▶ [What you have to do]:
Only one stretch of the data below is wanted: the lines from the one with "Installation (997, 1519)" through the one with "Website design, hosting, and", repeated exactly.

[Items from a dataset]
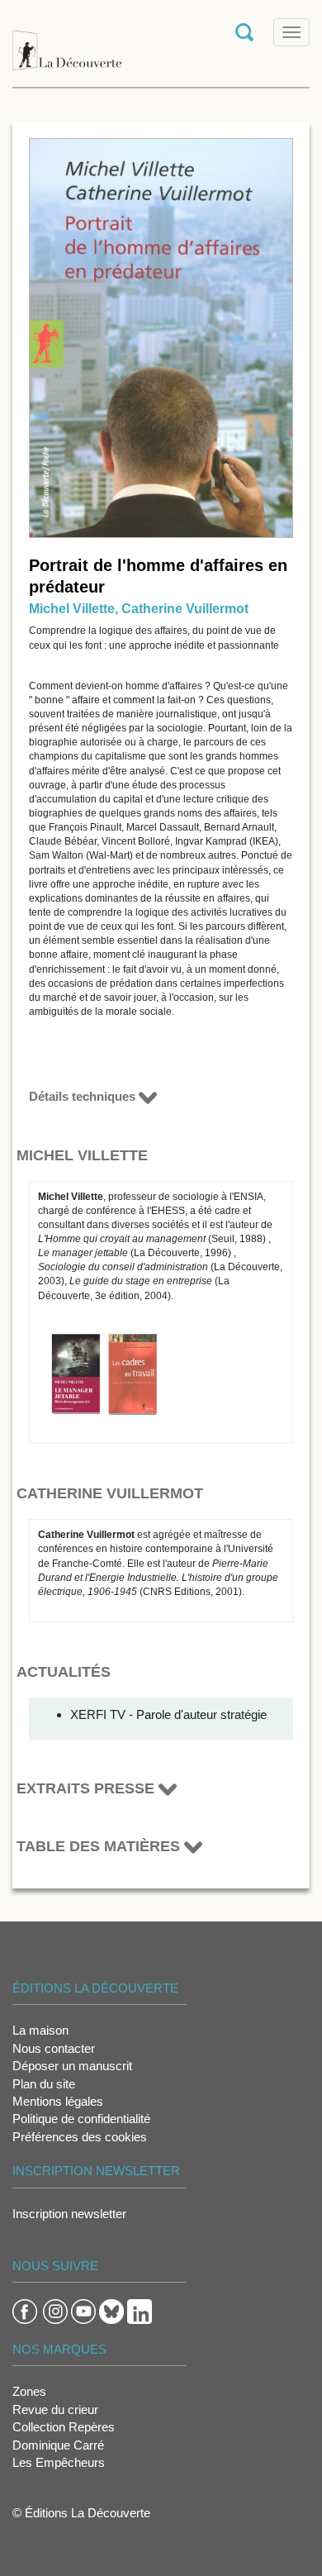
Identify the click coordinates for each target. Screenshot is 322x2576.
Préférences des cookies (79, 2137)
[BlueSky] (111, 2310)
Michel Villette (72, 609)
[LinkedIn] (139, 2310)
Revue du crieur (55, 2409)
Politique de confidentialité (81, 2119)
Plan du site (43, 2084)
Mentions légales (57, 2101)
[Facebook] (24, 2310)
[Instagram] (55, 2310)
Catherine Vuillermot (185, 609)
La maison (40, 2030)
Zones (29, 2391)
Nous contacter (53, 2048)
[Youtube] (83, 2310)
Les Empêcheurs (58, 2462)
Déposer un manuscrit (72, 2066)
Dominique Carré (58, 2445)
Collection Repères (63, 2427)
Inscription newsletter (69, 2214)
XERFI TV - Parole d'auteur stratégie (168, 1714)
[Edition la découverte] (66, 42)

...

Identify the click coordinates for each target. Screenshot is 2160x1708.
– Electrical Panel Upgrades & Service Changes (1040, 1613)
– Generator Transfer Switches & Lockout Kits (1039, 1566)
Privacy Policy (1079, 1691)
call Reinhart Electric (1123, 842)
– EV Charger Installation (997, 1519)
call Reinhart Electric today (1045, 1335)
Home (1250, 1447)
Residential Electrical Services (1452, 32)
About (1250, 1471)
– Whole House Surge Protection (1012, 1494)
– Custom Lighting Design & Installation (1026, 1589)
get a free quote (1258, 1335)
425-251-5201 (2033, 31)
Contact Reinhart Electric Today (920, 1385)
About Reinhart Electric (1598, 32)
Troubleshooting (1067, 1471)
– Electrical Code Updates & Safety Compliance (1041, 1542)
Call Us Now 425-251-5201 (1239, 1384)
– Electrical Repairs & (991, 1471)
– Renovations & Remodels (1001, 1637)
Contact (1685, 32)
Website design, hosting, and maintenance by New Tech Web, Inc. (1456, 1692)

--

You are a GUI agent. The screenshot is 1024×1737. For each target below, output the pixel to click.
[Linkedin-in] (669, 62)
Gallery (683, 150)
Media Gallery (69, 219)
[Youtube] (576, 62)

▶ [Exercise response]:
– EV Charger Installation (997, 1519)
call Reinhart Electric today (1045, 1335)
Home (1250, 1447)
Residential Electrical Services (1452, 32)
About (1250, 1471)
– Whole House Surge Protection (1012, 1494)
– Custom Lighting Design & Installation (1026, 1589)
get a free quote (1258, 1335)
425-251-5201 (2033, 31)
Contact Reinhart Electric Today (920, 1385)
About Reinhart Electric (1598, 32)
Troubleshooting (1067, 1471)
– Electrical Code Updates & Safety Compliance (1041, 1542)
Call Us Now 425-251-5201 (1239, 1384)
– Electrical Repairs & (991, 1471)
– Renovations & Remodels (1001, 1637)
Contact (1685, 32)
Website design, hosting, and maintenance by New Tech Web, Inc. (1456, 1692)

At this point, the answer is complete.